Chapter 3 · Evaluation Methodology
In one minute
Evaluation is called the hardest challenge in AI engineering, and it gets two chapters. The problem: foundation models produce open-ended, free-form output where there's often no single right answer, and the same input can vary. This chapter builds your evaluation toolbox: how language models are scored under the hood (perplexity, cross-entropy), the families of evaluation methods (exact, lexical, semantic), and the increasingly popular "AI as a judge."
Why evaluation is so hard
- No ground truth. "Summarize this article" has many good answers, not one.
- Open-ended text can't be checked with a simple
==. - Non-determinism. Sampling means outputs vary run to run.
- Capabilities are broad. A general model can be tested on endless tasks, so picking what to measure is itself hard.
- Failure is subtle. A fluent, confident answer can still be wrong (hallucination).
If you remember one thing
Most failed AI projects don't fail because the model is bad, they fail because the team couldn't reliably tell whether changes made things better or worse. Build evaluation first.
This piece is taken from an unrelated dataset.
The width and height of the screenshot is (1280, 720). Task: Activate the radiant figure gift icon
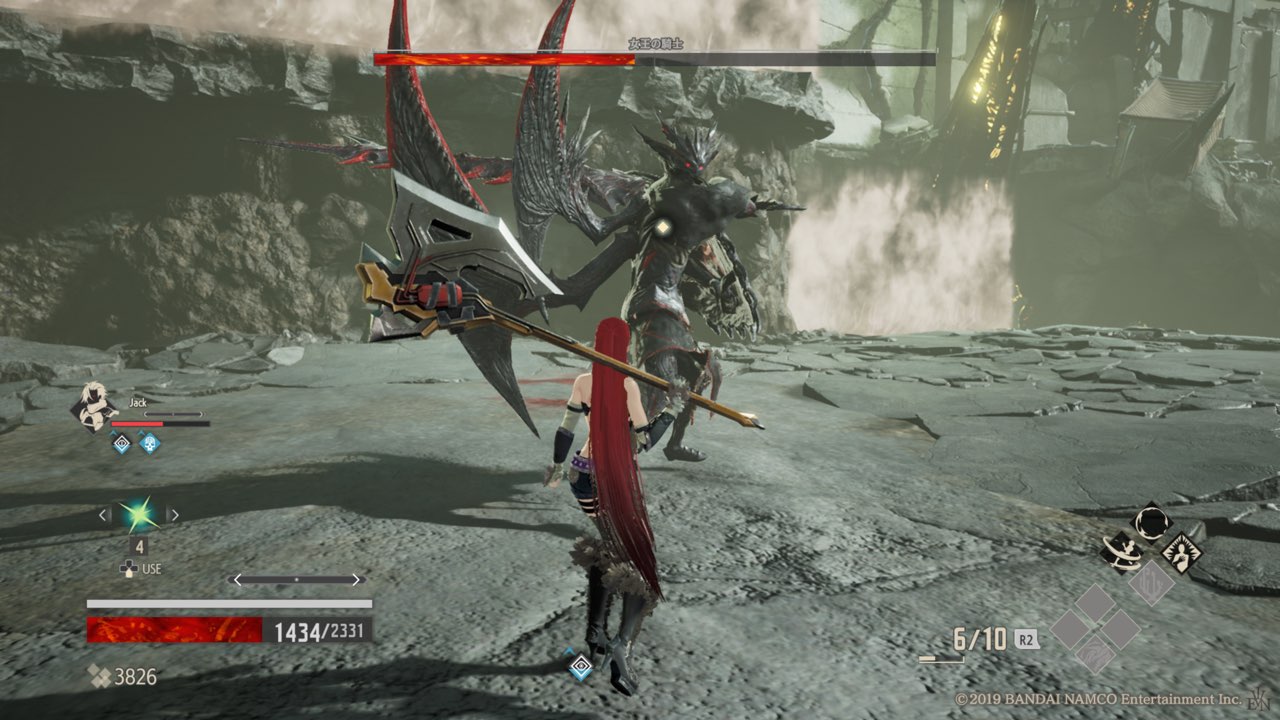(x=1181, y=551)
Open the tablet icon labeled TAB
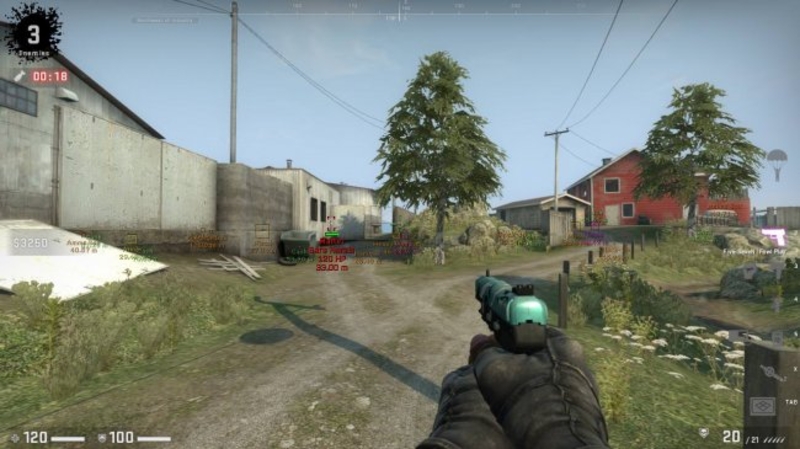Image resolution: width=800 pixels, height=449 pixels. coord(763,407)
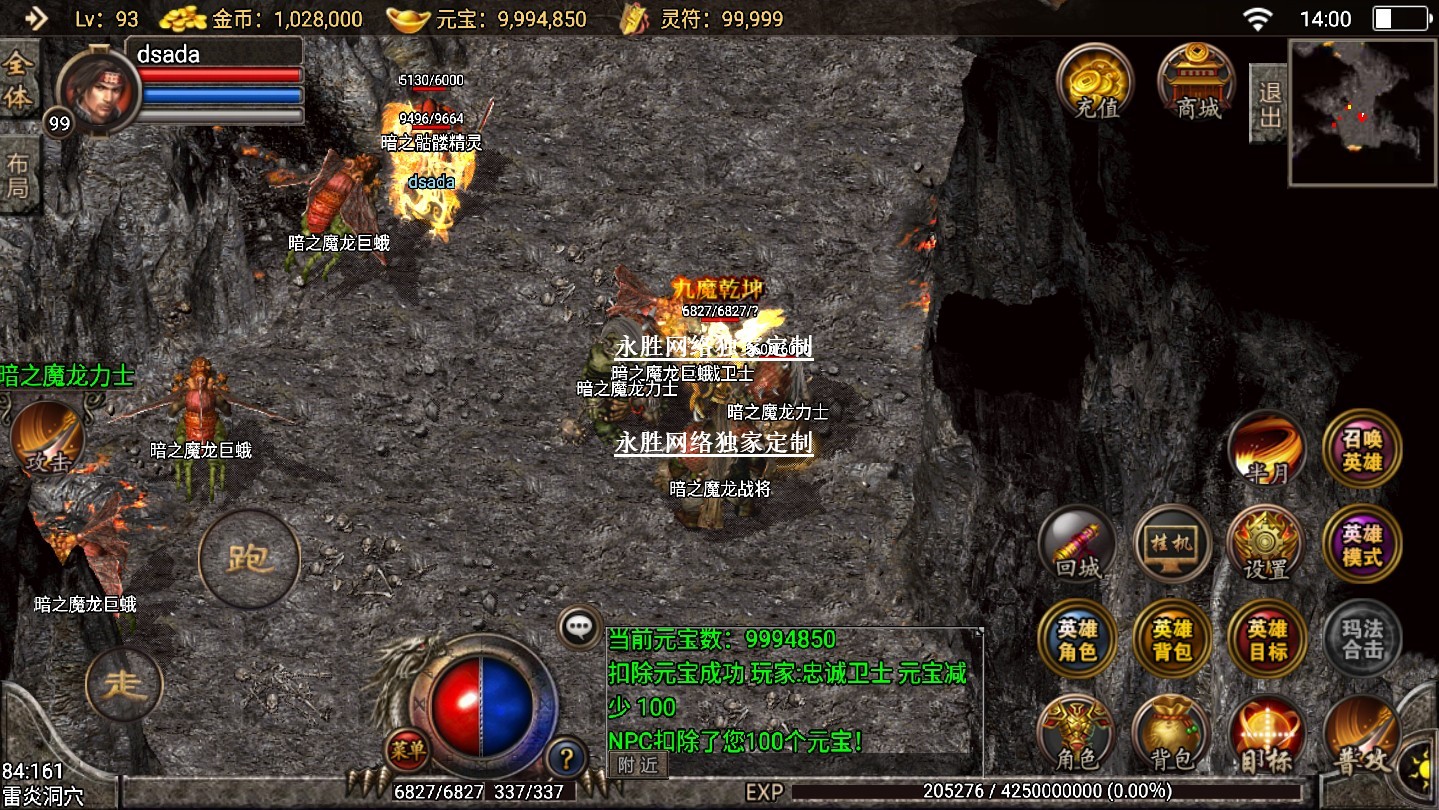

Language modeling metrics (the "under the hood" scores)
These measure how well a model predicts text. They're useful for training/monitoring, less so for end-user quality.
- Cross-entropy: how surprised the model is by the actual next token. Lower = better predictions.
- Perplexity: the exponential of cross-entropy; intuitively, how many options the model is effectively choosing between at each step. Lower perplexity = more confident/structured text.
- Bits-per-character / bits-per-byte: tokenizer-independent variants.
Use perplexity wisely
Low perplexity means the text is predictable to the model, not necessarily correct or useful. It's a great signal for data quality and detecting unusual inputs, not a substitute for task evaluation.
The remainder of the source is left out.